* _Request_
Which lines in the listing below contain the word "width"? Collect each of them.

* _Data for processing_
* start *

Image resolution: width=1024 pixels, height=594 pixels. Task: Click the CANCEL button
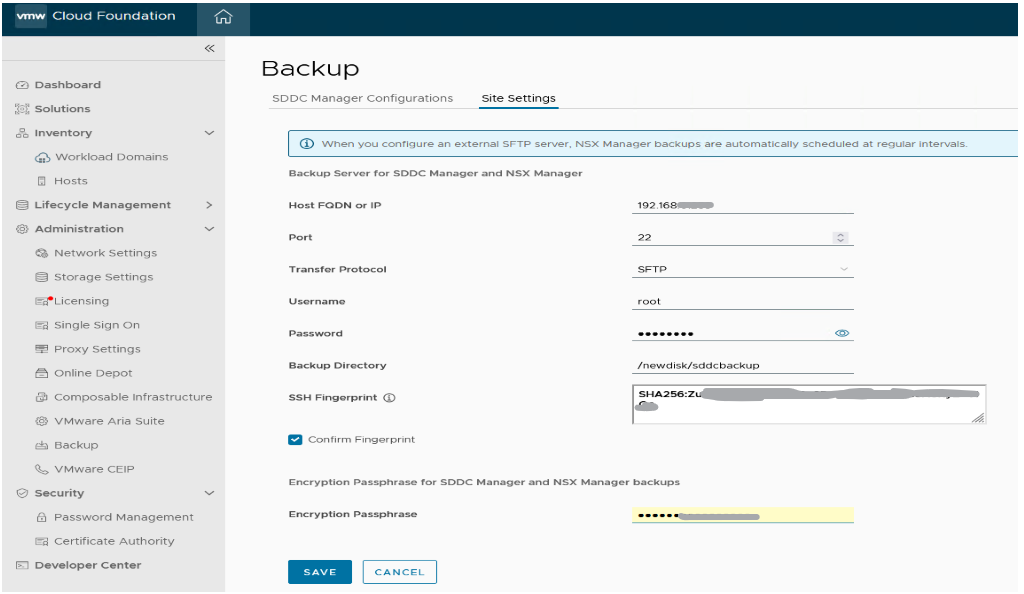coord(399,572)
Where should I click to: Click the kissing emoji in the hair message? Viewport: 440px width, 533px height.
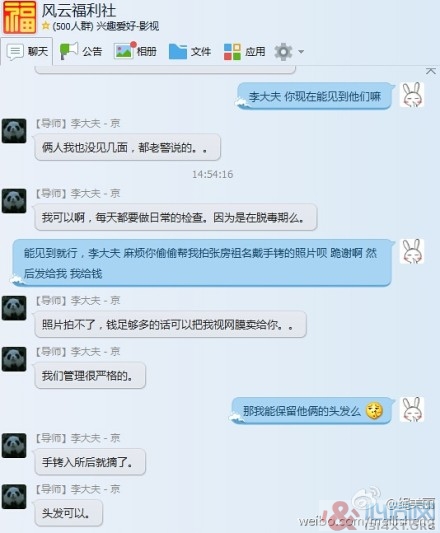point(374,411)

* end *
* start *

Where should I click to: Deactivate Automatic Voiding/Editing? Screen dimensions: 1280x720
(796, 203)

* end *
* start *

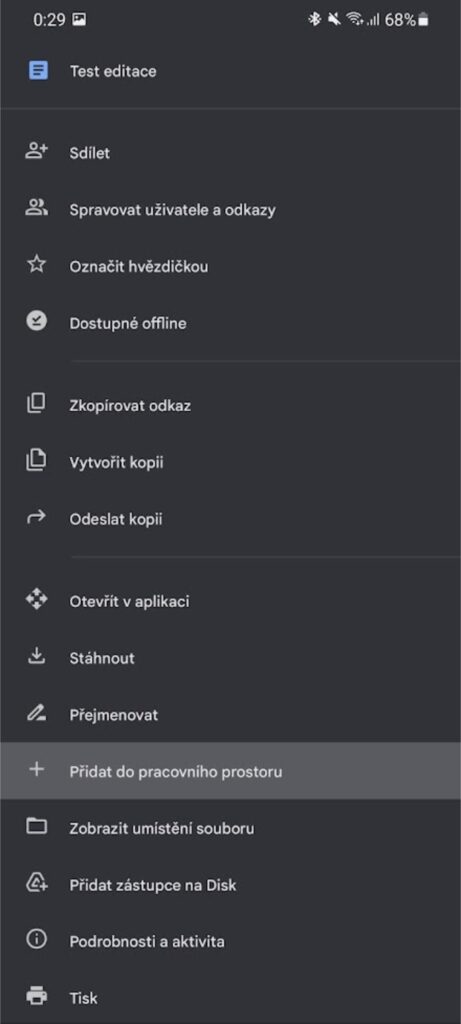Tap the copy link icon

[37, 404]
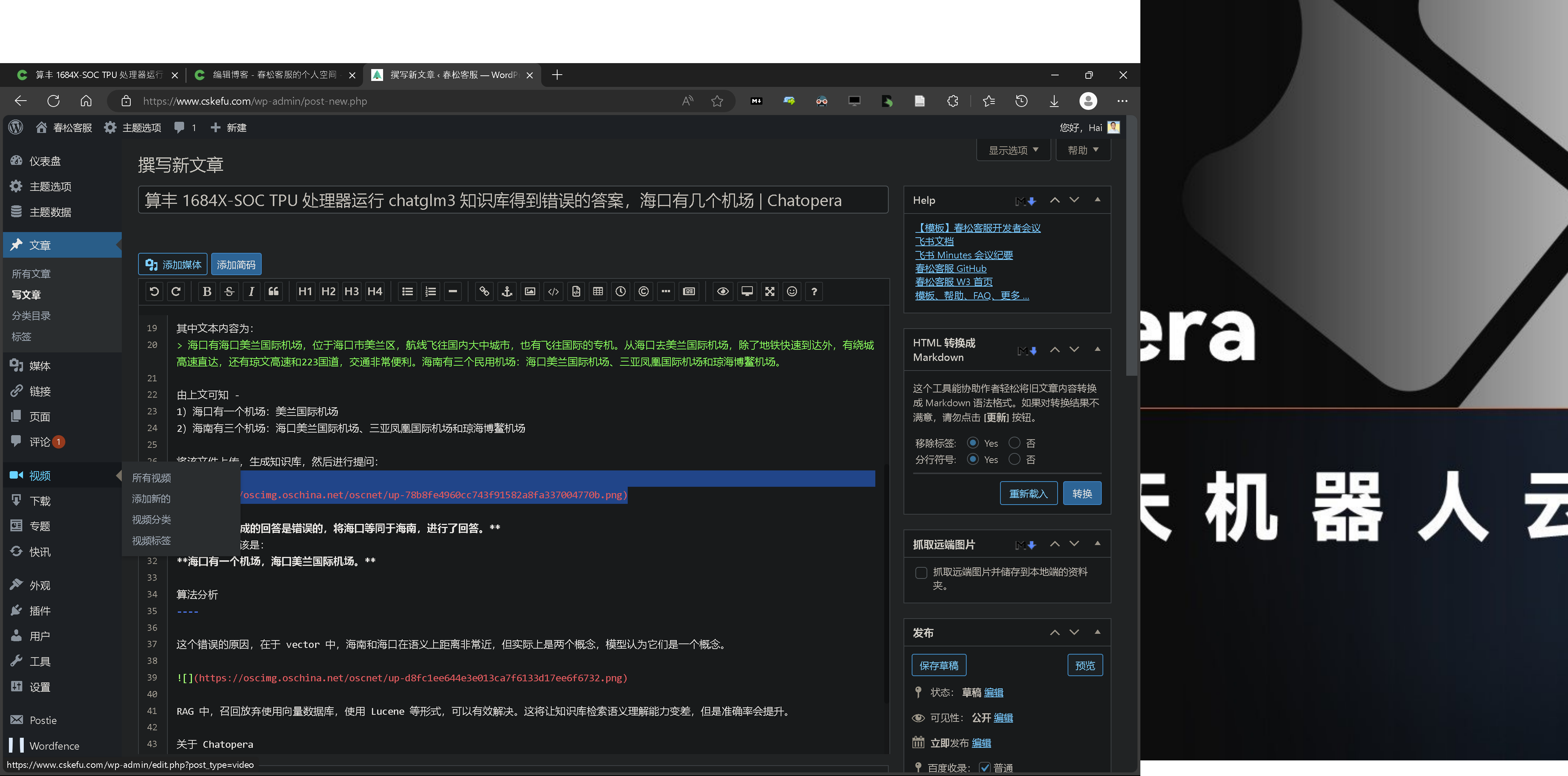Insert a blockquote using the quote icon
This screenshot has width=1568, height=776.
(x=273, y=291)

* end *

* _Answer to the exercise_
Image resolution: width=1024 pixels, height=594 pixels. Task: Click the CANCEL button
Where should I click to: Click the kissing emoji in the hair message? Viewport: 440px width, 533px height.
This screenshot has width=1568, height=776.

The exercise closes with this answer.